---- Exercise data

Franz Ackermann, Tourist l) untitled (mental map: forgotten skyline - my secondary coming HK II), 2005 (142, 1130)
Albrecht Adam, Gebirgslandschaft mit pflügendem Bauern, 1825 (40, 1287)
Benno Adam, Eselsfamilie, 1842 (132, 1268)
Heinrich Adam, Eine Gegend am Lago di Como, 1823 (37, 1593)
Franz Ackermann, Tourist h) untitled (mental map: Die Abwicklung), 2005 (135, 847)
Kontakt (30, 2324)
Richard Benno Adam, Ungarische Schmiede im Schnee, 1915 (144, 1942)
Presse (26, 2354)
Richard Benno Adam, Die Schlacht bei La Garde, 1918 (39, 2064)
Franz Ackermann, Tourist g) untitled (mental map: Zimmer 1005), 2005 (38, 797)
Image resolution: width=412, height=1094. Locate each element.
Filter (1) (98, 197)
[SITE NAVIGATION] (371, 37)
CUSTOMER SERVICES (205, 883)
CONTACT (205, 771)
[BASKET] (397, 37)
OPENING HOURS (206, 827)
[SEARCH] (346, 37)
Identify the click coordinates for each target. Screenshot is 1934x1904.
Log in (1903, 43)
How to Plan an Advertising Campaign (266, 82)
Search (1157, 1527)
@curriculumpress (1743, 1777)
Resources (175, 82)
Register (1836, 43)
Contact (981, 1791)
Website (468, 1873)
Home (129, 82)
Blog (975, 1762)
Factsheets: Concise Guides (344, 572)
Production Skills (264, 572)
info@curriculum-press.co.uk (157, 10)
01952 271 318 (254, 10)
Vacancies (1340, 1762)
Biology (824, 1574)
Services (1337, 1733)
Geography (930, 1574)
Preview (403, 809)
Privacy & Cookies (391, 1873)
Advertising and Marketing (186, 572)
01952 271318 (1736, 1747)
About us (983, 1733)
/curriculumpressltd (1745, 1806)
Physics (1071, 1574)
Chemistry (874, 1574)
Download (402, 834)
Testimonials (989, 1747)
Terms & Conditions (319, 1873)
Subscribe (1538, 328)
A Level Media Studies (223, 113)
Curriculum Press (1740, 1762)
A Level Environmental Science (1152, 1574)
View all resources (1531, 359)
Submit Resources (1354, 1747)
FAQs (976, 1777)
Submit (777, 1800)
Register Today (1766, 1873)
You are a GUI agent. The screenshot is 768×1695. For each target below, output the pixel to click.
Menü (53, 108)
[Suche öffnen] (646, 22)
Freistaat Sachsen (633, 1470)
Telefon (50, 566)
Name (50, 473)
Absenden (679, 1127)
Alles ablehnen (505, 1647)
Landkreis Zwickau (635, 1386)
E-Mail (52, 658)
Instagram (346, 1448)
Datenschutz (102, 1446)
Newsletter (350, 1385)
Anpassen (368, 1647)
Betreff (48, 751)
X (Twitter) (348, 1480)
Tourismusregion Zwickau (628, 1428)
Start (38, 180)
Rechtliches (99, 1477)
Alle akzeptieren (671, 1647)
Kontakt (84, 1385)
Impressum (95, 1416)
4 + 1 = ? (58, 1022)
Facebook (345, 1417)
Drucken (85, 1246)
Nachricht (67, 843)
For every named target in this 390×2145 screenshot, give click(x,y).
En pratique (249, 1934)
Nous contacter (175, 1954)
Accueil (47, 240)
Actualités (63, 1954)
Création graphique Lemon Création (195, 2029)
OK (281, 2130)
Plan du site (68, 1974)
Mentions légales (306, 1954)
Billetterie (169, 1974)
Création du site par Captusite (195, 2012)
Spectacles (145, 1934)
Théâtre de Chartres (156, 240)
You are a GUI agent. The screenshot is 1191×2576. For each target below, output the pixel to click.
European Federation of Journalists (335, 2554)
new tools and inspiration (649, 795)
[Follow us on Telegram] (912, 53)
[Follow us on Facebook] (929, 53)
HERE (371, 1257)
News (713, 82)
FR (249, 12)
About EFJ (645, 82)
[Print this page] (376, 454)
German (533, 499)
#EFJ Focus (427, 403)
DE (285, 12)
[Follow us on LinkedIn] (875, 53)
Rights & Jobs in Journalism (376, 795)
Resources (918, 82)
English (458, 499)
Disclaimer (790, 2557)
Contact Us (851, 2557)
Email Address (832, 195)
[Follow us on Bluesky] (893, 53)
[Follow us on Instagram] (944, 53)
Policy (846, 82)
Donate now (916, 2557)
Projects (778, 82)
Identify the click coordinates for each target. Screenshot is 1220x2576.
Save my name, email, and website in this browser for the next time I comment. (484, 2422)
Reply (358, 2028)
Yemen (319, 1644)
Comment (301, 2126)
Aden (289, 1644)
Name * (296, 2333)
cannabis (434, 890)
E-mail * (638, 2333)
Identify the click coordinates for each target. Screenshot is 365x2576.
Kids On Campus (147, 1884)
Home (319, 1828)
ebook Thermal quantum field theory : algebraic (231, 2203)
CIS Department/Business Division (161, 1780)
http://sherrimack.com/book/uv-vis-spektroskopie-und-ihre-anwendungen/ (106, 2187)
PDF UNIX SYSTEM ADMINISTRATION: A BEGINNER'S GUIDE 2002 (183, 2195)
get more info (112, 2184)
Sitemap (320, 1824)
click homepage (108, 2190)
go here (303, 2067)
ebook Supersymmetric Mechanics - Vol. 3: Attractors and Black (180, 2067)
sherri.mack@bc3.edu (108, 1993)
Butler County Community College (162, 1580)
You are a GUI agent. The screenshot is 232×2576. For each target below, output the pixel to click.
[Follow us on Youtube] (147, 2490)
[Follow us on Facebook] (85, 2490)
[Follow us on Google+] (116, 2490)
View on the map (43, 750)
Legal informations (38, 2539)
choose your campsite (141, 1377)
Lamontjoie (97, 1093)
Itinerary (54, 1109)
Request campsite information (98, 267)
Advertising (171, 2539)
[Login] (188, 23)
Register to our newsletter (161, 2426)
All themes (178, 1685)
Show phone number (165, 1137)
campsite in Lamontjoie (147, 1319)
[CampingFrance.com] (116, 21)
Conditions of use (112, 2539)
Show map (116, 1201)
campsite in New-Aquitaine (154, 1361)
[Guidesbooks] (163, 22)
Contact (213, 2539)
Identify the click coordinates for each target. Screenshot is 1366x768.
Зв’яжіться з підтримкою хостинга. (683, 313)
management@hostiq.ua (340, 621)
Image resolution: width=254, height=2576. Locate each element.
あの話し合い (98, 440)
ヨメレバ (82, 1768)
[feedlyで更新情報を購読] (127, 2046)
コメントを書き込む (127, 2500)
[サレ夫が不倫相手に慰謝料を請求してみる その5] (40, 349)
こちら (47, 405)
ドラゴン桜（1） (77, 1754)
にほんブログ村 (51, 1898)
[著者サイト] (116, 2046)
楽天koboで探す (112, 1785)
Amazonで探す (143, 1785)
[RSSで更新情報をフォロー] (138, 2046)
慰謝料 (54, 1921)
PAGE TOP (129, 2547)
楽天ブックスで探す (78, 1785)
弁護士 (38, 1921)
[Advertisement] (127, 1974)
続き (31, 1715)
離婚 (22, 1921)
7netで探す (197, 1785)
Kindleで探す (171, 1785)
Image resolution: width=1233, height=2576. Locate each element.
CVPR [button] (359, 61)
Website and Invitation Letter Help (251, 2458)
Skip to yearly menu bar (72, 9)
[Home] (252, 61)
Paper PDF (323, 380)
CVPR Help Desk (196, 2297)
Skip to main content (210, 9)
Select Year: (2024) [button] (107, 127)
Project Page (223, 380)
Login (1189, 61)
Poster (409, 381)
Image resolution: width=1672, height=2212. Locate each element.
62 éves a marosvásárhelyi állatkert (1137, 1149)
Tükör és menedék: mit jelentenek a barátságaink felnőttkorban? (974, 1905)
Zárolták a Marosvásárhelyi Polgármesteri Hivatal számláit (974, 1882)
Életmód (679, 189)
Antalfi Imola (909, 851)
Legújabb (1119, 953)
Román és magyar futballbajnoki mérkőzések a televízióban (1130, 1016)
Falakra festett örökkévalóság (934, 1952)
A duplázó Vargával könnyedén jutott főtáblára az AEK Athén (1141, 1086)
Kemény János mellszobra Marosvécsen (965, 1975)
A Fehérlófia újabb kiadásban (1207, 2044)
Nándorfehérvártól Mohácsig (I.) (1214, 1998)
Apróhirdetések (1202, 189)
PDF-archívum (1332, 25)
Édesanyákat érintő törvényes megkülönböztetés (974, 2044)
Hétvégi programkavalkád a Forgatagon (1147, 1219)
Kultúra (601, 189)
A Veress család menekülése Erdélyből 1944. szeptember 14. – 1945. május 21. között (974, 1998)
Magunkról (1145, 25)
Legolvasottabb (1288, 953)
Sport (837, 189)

--------

• [To do]: Copy the stretch of the records above that runs from the line with "[SEARCH] (346, 37)" through the line with "Factsheets: Concise Guides (344, 572)". Both end lines belong in the copy, and nothing else does.

• [Task response]:
[SEARCH] (346, 37)
Identify the click coordinates for each target. Screenshot is 1934x1904.
Log in (1903, 43)
How to Plan an Advertising Campaign (266, 82)
Search (1157, 1527)
@curriculumpress (1743, 1777)
Resources (175, 82)
Register (1836, 43)
Contact (981, 1791)
Website (468, 1873)
Home (129, 82)
Blog (975, 1762)
Factsheets: Concise Guides (344, 572)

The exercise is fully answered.